Let’s have a look at what playgrounds used to look like, and marvel at how much “safer” things have become…
Notice the “Buck-A-Bout” is placed squarely above concrete? Today, most playgrounds are lined with soft rubber matts sprinkled lovingly with soft recycled rubber. In the 1970s you maybe had grass…. but more often than not, your ground was asphalt, concrete or gravel – none of which made for a pleasant landing. Eventually, every kid is going to go to school wearing bubble wrap and a helmet.
Lincoln Park (Los Angeles, CA) has since been demolished; thankfully, photographs of its Aztec grandeur still remain. Can you imagine rolling down these stone slides? In ancient times, these Mesoamerican temples had slides for the gore to wash down after a sacrifice….. not much different than these playground slides, which I’m sure saw their share of blood.
The Broadway Playfield (Seattle, WA), if it were around today, would be renamed Lawsuit Station. Let’s face it – the reason our playgrounds have become child-proof isn’t because we suddenly decided we didn’t want children to get hurt…. it’s because the slightest playground bruise can result in a mega-lawsuit.
The Sooner Tower at Sooner Park (Bartlesville, OK) stands as a testament to the space-age fever that swept America during those days (1963) – and also as a testament to not giving a shit about free-falling kids.
Seriously, this thing stands fifty feet tall. I suppose its steel mesh kept things relatively safe, but there is no way in hell this thing would ever be built today. But ask anyone who remembers playgrounds from the 1950s-1980s – they often had really tall structures with no safety net or barrier. I recall my school playground had a metal ladder “wall” that I swear went up three stories – it didn’t connect to a slide or anything. It was literally a ladder to the sky. One false move and I’d have been a flesh colored stain on the asphalt.
Simple merry-go-rounds and swing-sets are considered hazards today; imagine the public outcry over a metal slide launching kids off the roof of a building? Such was the roof slide at San Francisco’s Emporium department store
Of course, most parks didn’t have a four-story roof slide, 50 foot steel tower, or bloody Aztec stone temple slide.
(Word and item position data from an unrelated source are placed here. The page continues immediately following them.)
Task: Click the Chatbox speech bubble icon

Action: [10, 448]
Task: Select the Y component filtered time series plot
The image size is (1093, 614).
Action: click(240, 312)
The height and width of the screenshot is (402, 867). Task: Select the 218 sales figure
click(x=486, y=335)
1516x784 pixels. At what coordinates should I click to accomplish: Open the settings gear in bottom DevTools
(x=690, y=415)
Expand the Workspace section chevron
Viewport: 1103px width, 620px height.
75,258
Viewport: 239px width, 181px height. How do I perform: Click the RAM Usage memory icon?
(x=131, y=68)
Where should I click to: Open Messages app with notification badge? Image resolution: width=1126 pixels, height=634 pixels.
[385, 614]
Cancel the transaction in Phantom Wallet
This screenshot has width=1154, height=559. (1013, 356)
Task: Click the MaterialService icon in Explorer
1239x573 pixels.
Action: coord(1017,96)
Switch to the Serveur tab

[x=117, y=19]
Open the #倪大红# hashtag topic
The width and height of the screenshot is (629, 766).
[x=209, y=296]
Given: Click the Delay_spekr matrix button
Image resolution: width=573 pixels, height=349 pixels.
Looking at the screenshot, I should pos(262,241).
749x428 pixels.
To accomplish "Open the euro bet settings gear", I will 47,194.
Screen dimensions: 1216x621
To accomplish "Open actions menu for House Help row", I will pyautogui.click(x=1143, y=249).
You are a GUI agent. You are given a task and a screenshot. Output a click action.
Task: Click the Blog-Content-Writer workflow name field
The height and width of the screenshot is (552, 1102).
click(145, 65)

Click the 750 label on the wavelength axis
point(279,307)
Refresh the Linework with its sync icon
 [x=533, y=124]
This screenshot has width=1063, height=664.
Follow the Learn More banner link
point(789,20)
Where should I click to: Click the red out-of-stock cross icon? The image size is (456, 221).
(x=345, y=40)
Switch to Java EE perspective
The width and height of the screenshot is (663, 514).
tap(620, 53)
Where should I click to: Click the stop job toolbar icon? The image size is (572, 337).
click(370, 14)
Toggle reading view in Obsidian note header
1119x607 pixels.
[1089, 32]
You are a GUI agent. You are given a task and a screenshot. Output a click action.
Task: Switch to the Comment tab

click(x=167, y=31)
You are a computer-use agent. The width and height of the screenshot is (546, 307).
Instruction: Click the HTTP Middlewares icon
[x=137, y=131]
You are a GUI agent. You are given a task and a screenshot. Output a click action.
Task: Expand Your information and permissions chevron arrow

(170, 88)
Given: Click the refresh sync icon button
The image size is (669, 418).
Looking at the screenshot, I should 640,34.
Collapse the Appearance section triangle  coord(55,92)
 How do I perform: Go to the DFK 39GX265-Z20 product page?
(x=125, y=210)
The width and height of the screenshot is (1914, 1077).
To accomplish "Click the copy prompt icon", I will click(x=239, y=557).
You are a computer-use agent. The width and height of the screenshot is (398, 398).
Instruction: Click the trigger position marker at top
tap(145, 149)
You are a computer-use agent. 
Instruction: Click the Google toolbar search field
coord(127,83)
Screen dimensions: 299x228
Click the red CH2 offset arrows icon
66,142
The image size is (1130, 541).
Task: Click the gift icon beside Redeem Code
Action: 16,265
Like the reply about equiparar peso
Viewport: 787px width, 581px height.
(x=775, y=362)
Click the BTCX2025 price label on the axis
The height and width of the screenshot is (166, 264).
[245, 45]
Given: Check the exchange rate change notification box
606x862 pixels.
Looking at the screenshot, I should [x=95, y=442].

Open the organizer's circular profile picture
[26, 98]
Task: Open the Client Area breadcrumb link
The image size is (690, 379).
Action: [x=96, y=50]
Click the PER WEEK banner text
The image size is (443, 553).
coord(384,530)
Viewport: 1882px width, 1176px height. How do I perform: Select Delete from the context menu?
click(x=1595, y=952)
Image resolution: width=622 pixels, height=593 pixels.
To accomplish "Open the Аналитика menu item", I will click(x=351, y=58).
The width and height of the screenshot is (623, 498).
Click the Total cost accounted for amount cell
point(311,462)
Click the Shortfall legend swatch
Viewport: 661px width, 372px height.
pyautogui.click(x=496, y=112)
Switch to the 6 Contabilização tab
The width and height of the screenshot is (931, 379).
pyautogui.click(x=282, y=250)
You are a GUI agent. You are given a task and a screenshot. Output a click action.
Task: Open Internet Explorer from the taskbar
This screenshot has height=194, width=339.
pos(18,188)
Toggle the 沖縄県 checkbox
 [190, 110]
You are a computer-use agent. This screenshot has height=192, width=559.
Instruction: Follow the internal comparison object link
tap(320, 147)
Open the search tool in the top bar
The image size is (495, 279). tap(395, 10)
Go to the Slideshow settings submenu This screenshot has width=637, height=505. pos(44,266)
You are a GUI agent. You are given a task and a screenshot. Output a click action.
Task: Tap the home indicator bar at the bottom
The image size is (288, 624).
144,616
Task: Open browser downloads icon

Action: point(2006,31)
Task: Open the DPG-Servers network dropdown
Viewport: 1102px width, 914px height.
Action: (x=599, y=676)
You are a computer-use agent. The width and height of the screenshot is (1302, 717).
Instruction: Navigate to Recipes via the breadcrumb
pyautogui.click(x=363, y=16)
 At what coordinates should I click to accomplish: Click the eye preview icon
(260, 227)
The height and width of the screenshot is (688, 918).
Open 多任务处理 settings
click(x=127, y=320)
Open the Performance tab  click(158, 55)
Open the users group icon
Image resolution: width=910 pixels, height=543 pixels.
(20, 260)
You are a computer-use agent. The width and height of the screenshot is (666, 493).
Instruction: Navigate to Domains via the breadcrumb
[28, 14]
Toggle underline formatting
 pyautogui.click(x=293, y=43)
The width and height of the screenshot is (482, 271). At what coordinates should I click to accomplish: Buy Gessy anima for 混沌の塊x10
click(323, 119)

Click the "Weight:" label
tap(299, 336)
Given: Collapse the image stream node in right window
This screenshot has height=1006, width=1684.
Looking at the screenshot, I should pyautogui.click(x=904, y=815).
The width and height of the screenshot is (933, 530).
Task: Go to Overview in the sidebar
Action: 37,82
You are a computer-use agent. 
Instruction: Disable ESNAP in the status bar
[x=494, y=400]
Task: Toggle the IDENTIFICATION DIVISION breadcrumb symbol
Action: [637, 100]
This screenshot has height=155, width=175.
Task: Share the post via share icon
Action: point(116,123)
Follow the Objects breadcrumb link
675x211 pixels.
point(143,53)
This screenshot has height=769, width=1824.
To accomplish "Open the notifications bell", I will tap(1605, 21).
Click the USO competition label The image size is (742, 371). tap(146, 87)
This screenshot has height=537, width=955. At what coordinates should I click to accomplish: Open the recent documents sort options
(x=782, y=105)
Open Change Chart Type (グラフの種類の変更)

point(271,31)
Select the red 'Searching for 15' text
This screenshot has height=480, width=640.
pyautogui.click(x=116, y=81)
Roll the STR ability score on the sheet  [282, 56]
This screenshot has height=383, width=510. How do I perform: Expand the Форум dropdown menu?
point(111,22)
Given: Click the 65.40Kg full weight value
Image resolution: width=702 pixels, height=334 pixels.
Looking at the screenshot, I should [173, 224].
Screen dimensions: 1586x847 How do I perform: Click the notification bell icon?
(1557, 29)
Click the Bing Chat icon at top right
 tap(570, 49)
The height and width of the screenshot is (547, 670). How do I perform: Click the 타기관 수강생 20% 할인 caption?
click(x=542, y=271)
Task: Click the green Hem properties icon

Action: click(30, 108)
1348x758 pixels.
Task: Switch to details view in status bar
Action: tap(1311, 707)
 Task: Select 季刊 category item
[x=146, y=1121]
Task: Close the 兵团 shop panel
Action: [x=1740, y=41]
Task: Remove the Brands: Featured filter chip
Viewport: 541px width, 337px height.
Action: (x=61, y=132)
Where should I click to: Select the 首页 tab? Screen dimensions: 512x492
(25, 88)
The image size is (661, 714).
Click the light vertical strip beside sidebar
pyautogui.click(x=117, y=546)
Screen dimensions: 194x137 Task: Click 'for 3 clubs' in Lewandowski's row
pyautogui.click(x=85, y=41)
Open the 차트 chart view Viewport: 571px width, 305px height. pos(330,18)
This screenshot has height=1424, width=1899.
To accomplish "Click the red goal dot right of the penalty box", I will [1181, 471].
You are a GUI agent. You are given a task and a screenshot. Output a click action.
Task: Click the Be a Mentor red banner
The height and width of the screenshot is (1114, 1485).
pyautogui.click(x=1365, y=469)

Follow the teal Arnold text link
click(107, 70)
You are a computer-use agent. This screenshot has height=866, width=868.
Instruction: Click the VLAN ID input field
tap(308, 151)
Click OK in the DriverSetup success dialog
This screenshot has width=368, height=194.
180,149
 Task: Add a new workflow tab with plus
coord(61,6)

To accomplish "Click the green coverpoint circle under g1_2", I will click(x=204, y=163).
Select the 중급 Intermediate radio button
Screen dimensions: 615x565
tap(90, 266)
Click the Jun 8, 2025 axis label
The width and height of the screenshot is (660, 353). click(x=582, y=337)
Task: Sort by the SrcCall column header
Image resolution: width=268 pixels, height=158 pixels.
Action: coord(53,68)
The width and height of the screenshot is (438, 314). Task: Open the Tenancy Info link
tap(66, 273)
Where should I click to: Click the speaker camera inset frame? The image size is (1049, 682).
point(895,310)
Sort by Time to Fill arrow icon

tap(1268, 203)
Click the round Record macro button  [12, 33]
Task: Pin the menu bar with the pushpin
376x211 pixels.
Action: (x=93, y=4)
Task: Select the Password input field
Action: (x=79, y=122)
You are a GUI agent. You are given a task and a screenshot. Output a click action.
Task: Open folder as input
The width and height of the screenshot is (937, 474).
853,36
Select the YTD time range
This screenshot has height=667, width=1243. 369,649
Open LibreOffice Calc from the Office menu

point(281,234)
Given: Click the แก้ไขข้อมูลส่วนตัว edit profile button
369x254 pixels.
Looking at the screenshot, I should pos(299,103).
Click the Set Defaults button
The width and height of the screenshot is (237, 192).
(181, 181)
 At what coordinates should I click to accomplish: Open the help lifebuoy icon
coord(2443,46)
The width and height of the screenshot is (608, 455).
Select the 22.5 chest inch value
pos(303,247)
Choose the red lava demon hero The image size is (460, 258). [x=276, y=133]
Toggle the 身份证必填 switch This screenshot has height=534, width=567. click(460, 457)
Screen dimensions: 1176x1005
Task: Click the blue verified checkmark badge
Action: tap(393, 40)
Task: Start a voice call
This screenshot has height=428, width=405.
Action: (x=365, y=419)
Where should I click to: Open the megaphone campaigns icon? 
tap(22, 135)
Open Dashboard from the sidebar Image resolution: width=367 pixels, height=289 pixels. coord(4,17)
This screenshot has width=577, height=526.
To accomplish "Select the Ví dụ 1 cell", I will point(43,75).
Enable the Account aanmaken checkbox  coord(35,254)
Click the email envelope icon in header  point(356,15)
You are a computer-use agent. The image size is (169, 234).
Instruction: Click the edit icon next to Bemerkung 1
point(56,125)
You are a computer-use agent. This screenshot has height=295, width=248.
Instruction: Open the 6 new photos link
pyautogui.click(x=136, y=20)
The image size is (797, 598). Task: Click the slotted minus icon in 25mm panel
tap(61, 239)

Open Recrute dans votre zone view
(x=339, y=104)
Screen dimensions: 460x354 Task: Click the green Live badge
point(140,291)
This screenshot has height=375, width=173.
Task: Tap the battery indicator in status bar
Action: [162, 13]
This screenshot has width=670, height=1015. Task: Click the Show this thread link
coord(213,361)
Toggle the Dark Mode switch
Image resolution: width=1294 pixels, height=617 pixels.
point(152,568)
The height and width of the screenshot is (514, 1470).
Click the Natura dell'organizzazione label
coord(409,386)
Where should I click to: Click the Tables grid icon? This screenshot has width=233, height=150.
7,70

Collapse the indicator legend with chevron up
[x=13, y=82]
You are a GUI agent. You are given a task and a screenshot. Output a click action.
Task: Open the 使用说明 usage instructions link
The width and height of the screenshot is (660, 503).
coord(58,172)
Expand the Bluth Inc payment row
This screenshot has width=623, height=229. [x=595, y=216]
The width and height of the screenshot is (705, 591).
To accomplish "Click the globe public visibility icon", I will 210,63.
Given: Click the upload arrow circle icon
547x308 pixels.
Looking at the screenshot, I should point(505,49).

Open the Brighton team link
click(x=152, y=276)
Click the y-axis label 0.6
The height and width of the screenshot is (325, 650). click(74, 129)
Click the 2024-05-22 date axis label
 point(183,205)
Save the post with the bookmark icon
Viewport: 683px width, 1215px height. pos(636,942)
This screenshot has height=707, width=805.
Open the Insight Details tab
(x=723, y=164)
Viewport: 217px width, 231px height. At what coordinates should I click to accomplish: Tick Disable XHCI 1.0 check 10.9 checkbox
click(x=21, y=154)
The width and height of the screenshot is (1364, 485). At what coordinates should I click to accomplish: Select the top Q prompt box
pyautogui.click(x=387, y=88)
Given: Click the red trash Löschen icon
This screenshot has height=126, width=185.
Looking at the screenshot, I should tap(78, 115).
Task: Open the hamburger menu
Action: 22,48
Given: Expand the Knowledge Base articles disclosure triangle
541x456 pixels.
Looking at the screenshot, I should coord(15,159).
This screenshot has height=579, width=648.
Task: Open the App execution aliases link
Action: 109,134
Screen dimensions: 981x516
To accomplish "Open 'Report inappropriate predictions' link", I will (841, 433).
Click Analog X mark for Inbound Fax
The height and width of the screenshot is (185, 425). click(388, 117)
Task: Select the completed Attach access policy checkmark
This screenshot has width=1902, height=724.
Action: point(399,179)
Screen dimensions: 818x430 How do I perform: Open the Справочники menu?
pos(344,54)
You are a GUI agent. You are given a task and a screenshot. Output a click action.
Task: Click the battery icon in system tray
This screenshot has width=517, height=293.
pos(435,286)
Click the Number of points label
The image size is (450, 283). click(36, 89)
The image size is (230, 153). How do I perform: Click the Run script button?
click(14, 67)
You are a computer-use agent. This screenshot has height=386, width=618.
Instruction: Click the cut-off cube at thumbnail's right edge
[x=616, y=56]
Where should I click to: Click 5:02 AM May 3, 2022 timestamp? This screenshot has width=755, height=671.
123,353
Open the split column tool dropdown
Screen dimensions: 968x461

Most, like the Central Park playground above, were fairly simple: monkey bars, a slide, a merry-go-round, and a swing-set, all on a nice rock-hard surface.
Scary playground equipment was by no means exclusive to the US. As evidence, the Pimlico, London death trap.
If you were to travel back in time, the biggest difference might not be the equipment, but rather the lack of parental supervision. Not only were we swinging around like maniacs on all kinds of deadly steel contraptions, but we were doing it pretty much unwatched by adult eyes. Grown-ups of the pre 1990s had a tendency to just “let ’em play”.
Yet, I have to wonder whether all this heavy-duty chaperoning and ultra-safe equipment has really made much of a difference. Children still get hurt. No matter how much you pad the floor underneath the monkey bars, kids are still going to find ways to make things dangerous and hurt themselves. This is what kids do best.
You can remove the see-saws all you want, but unless you remove the kids, somebody’s going to get hurt.